Creating set lists. Whew! what a load of work. In a few days I’ll bust out a set of live music, but I wondered (to myself, but still loud enough to confuse the people sitting beside me on the train) how do I decide on song order?
This can’t be simple. That just won’t do. So let’s overthink it.
At first, I simply ranked the songs’ “goodness” but it was not enough to create order among the 14 tracks. So I added a few more categories: tempo, mood, dynamics, melody, lyrics, and playability—from those I derived the average score and the median score for each song. My initial plan was to use the average and/or median scores to determine which order I should play the songs in.
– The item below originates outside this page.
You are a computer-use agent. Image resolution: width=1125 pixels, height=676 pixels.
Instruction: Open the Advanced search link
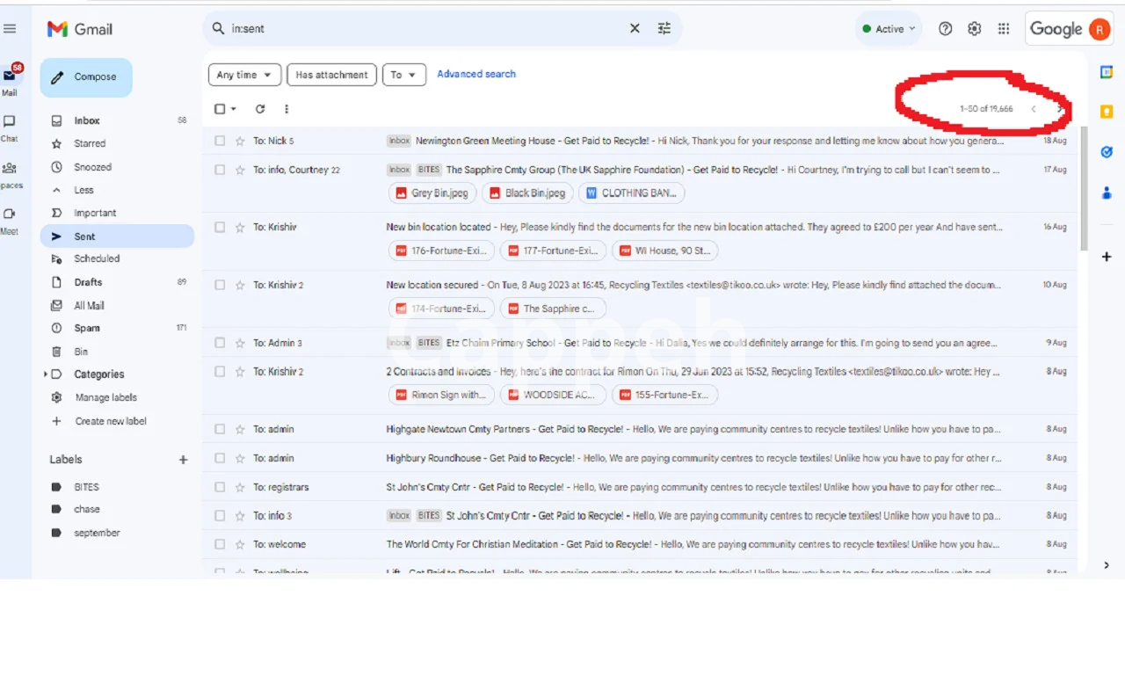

But those metrics weren’t as descriptive as I’d hoped. So I decided to create weighted averages for the dynamics, tempo, and playability scores; my logic being that these three metrics somehow represented the three most memorable characteristics of a song.
So I have all these numbers, but what was I going to actually do with them? How was I suppose to arrange a list of numbers to translate into a cohesive and enjoyable set of live music? I began by plotting the numbers with the songs in a pretty random order. The graph did not look like a road that I wanted to travel on. And that pretty much became my standard for a good set list: would I want to drive a car across the graph of its associated scores?
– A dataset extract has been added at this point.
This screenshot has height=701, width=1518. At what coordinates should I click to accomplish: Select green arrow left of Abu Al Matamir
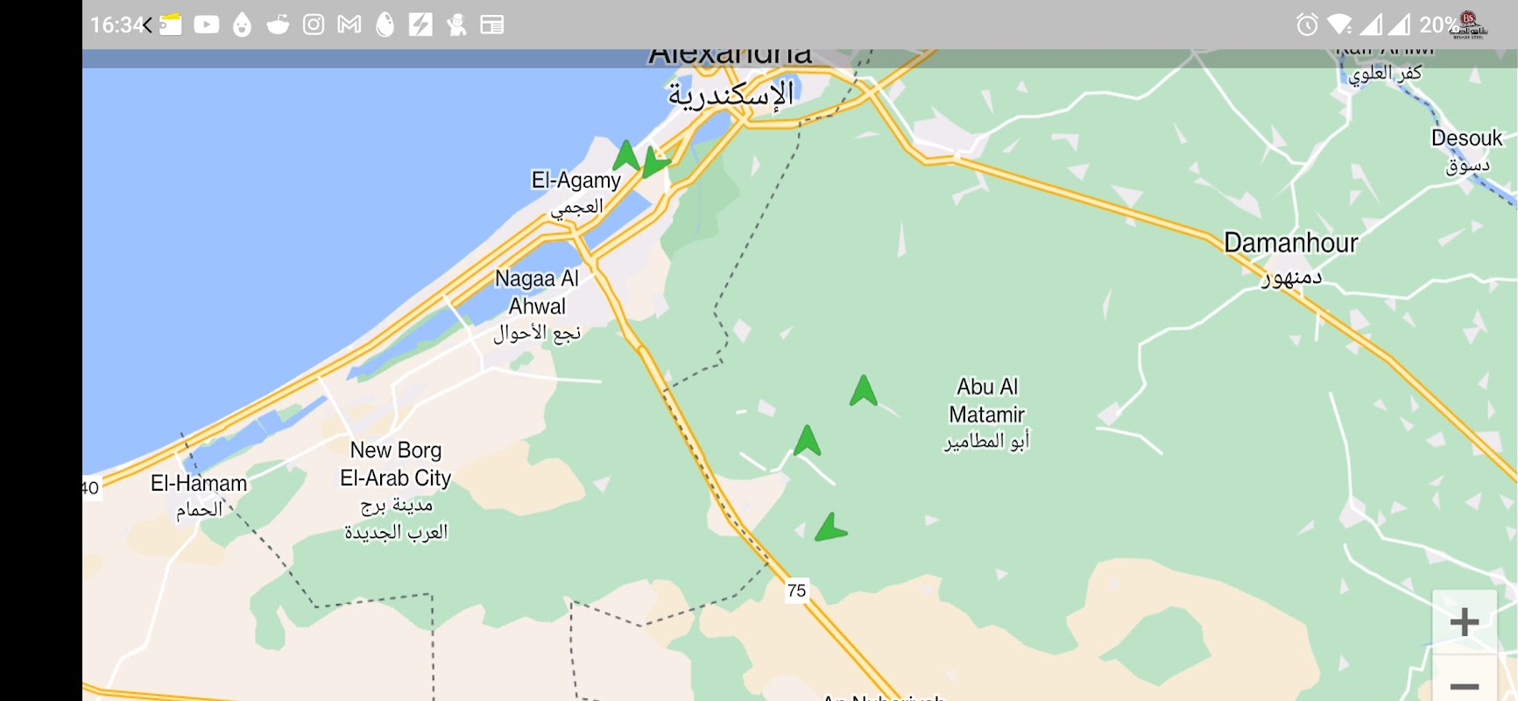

I finally decided to choose “tempo weighted” as the most crucial metric. I did this mainly because the variance in these scores was highest, i.e., there were higher peaks and lower valleys than in other categories.
Next, I needed to decide on how i wanted my “road” to actually look. I chose to start the set off mid-to-high tempo and sustain for a couple of songs. Then slow things down and then back up to mid-tempo, and then slow things down again. The set would end with a climb upward to the highest tempo song. Here is the result:
All in all, I think it’s close to arbitrary but it always feels nice to have some reason behind “big” decisions like this.